Giuseppe chiamò il bambino Gesù, che significa salvatore o redentore. Gesù, disse l’angelo, avrebbe salvato il suo popolo dai loro peccati. Li avrebbe raccolti da tutte le nazioni e avrebbe espiato i loro peccati, con ciò liberandoli perché servissero il Signore. Il nome, e la spiegazione dell’angelo di ciò che significava, rese chiaro a Giuseppe che si trattava di un miracolo. Il Redentore stava per nascere, come dono di Dio, in modo misterioso.
Eppure Giuseppe deve essere rimasto sconcertato al comando dell’angelo. Avrebbe dovuto accettare il figlio come suo. Avrebbe dovuto prendere Maria, insieme al figlio non ancora nato, in casa sua, malgrado il fatto che non era lui il padre. Sarebbe stato capace di accettare il figlio come suo con tutto il suo cuore? Se solo fosse riuscito a vedere il bambino come un dono di Dio, il dono più grande in tutta la sua vita! Se solo Giuseppe fosse riuscito a riconoscere il bambino come un dono alla casa di Davide, alla quale egli stesso apparteneva, e anche per il popolo d’Israele e alla fine per il mondo intero, allora lo avrebbe accettato con gioia.

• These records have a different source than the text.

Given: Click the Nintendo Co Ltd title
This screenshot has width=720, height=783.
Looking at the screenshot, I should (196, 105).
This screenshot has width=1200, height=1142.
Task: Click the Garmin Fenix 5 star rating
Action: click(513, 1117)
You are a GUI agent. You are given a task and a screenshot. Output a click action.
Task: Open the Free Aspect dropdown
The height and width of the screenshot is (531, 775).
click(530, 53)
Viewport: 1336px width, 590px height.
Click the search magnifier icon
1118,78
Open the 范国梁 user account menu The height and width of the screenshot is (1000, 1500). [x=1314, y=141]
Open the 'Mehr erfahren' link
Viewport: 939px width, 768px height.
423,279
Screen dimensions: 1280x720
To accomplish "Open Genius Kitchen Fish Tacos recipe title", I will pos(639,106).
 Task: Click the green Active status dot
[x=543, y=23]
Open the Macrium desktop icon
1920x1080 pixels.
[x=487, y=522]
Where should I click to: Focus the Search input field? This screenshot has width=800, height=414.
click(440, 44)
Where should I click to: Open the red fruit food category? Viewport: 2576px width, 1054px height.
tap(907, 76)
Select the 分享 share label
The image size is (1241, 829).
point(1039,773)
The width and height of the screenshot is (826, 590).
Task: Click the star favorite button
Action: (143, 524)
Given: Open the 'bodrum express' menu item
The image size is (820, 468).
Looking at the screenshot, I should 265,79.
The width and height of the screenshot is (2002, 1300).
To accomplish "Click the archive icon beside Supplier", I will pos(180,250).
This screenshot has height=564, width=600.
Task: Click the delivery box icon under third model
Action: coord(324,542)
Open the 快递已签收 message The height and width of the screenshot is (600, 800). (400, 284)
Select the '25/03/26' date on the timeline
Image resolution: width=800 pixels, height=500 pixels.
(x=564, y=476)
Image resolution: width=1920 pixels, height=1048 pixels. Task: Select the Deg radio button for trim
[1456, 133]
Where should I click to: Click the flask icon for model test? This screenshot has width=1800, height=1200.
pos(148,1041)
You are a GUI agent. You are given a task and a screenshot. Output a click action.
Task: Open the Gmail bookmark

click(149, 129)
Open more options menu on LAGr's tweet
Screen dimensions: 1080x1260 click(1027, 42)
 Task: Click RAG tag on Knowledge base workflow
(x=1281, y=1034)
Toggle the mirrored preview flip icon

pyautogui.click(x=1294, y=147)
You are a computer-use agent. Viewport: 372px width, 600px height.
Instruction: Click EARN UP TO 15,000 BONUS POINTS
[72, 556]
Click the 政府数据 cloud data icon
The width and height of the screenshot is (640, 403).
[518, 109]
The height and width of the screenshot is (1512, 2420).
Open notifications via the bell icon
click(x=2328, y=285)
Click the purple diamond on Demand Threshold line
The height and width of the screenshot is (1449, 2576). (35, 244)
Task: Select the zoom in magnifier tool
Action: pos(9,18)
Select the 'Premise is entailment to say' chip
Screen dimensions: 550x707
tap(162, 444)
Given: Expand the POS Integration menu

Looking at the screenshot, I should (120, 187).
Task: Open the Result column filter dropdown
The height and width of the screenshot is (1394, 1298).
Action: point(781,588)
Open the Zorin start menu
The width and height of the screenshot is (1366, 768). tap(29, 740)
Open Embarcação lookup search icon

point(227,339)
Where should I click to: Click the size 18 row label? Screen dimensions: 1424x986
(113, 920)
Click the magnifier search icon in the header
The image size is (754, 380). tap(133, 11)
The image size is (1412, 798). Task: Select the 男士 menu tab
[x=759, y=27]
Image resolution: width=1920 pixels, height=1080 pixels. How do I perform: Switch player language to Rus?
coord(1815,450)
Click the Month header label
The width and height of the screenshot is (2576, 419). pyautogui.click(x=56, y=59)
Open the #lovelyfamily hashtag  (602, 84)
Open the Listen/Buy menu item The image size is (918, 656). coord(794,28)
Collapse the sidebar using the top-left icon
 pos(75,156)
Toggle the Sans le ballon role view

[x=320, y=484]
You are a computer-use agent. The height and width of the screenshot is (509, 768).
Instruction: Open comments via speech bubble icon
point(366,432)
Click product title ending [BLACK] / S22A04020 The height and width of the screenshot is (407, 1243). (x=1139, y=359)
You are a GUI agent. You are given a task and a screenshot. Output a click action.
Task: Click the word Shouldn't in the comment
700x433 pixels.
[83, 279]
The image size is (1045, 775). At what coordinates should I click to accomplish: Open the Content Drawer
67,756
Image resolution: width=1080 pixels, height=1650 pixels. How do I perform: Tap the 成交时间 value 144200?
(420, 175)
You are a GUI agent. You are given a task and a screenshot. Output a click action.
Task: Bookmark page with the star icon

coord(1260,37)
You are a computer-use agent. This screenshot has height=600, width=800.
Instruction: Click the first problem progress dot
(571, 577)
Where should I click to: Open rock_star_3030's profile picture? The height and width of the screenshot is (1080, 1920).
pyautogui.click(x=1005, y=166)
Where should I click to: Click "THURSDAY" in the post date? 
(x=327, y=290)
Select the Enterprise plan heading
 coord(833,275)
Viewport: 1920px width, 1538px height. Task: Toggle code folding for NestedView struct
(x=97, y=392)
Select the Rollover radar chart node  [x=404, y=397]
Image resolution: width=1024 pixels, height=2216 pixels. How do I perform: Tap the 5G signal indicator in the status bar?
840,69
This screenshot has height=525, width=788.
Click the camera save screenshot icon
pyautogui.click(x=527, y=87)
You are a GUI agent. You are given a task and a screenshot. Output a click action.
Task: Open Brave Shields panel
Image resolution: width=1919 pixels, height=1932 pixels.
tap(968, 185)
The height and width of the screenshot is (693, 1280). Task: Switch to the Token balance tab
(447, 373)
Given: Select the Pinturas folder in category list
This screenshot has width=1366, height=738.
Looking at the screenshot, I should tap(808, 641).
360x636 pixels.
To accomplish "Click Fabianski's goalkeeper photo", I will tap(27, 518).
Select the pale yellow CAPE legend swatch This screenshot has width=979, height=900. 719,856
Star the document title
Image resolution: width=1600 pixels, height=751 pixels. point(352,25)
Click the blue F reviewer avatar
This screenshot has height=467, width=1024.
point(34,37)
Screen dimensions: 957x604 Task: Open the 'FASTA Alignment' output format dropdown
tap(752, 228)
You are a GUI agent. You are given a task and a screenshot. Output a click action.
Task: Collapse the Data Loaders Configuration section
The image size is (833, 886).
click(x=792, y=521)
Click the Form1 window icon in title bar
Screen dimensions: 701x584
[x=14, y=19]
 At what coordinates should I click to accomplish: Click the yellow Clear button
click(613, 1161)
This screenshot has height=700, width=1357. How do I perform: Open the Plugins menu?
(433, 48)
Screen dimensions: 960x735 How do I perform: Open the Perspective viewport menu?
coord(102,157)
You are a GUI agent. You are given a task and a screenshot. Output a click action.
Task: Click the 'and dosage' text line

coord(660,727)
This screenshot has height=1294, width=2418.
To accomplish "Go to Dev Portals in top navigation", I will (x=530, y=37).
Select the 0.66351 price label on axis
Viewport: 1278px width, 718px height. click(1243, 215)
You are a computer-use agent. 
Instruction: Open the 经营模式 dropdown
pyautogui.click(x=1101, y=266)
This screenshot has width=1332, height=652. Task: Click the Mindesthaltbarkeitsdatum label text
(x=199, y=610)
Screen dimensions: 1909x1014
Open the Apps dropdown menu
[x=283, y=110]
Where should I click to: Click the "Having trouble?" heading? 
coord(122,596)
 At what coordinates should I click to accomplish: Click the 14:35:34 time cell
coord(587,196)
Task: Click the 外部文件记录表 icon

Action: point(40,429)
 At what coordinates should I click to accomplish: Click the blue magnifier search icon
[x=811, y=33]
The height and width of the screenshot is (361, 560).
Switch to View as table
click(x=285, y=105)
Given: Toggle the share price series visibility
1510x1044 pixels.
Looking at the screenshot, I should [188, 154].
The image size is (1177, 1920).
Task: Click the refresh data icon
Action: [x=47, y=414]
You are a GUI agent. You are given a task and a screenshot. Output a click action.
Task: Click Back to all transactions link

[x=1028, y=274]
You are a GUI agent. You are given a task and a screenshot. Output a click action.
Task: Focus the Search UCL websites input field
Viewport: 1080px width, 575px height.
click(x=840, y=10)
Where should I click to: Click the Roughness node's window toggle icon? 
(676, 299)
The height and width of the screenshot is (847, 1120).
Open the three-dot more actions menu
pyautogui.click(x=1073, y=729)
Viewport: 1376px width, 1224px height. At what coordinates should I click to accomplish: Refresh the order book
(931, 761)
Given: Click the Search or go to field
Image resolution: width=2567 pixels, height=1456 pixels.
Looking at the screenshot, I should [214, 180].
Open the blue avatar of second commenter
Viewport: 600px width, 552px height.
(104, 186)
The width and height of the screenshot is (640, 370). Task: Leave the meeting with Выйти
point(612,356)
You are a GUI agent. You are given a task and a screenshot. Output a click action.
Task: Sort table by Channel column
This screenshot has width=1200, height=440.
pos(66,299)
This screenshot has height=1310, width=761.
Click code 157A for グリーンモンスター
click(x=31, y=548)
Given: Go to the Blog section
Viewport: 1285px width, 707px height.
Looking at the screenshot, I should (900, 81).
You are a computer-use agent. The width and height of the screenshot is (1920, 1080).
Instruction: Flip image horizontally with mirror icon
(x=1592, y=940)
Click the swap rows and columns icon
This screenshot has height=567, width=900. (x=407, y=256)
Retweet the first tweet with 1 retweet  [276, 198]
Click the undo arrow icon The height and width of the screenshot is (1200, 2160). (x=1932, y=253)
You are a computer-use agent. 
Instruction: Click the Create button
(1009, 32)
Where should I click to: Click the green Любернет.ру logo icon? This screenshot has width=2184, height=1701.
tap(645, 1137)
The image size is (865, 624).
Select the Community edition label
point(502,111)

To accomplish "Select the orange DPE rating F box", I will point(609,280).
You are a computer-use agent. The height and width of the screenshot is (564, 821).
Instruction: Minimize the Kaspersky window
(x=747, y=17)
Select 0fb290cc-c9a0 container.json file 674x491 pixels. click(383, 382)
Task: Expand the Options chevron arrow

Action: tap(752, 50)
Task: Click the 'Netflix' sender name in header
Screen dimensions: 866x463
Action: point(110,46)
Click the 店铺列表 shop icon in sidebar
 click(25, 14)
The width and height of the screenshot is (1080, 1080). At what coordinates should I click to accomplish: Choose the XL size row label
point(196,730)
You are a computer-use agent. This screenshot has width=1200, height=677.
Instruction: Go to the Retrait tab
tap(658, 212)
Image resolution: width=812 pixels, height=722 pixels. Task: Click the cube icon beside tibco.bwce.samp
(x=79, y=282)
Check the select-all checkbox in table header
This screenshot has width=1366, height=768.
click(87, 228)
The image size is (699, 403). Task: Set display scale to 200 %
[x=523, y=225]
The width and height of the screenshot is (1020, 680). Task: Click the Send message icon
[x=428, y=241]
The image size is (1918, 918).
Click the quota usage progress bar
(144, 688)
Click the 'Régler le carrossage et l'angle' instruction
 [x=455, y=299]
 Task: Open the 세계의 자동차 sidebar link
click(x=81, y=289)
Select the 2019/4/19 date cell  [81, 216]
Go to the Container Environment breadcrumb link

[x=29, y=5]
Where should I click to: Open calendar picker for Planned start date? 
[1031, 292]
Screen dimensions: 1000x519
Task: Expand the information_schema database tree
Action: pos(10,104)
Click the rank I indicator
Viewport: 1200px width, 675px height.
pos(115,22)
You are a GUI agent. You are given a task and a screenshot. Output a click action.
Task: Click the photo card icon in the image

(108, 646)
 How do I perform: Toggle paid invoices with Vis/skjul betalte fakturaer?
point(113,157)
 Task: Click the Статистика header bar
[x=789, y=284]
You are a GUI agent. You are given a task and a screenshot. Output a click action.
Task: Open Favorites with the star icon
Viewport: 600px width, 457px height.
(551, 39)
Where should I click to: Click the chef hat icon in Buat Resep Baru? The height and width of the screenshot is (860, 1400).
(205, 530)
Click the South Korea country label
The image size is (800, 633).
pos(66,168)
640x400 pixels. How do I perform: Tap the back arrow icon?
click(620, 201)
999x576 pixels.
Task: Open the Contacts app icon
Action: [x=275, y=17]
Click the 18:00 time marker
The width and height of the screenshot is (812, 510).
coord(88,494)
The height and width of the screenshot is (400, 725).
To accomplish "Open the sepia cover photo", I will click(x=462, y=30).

Noi dobbiamo accettare il dono nello stesso spirito. Il Redentore doveva nascere da un miracolo. Non poteva nascere come ogni altro essere umano perché ciò lo avrebbe reso depravato quanto noi. Il fatto che sia dovuto nascere in questo modo implica una condanna di tutta la nostra vita di peccato. Eppure quello è il modo in cui lo dobbiamo ricevere, perché solo in quanto Il Santo può redimere la nostra vita e riconciliarci con Dio. Anche il mondo dovrà riceverlo in questo modo.
L’obbedienza di fede. Giuseppe obbedì la parola dell’angelo che gli aveva portato il messaggio di Dio. Prese Maria in casa sua, dopodiché il bambino nacque. Lo accettò come suo proprio e gli mise nome Gesù. Fece così per fede nella parola dell’angelo.
Immaginatevi Giuseppe col suo bambino in braccio. Per lui il bambino fu il tesoro più grande della sua vita — più caro di qualsiasi altra cosa. Fu tale beatitudine ricevere il bambino nella sua casa e riconoscerlo come il Redentore! Giuseppe, insieme a Maria, ebbe il privilegio di essere il primo a riconoscerlo.
Questo è il modo in cui Gesù fu introdotto nel mondo da Dio e donato all’umanità. Noi dobbiamo fare come Giuseppe: prendere il bambino nelle nostre braccia, riconoscerlo in fede come il Redentore, e chiamarlo Gesù. Egli è anche il nostro Redentore.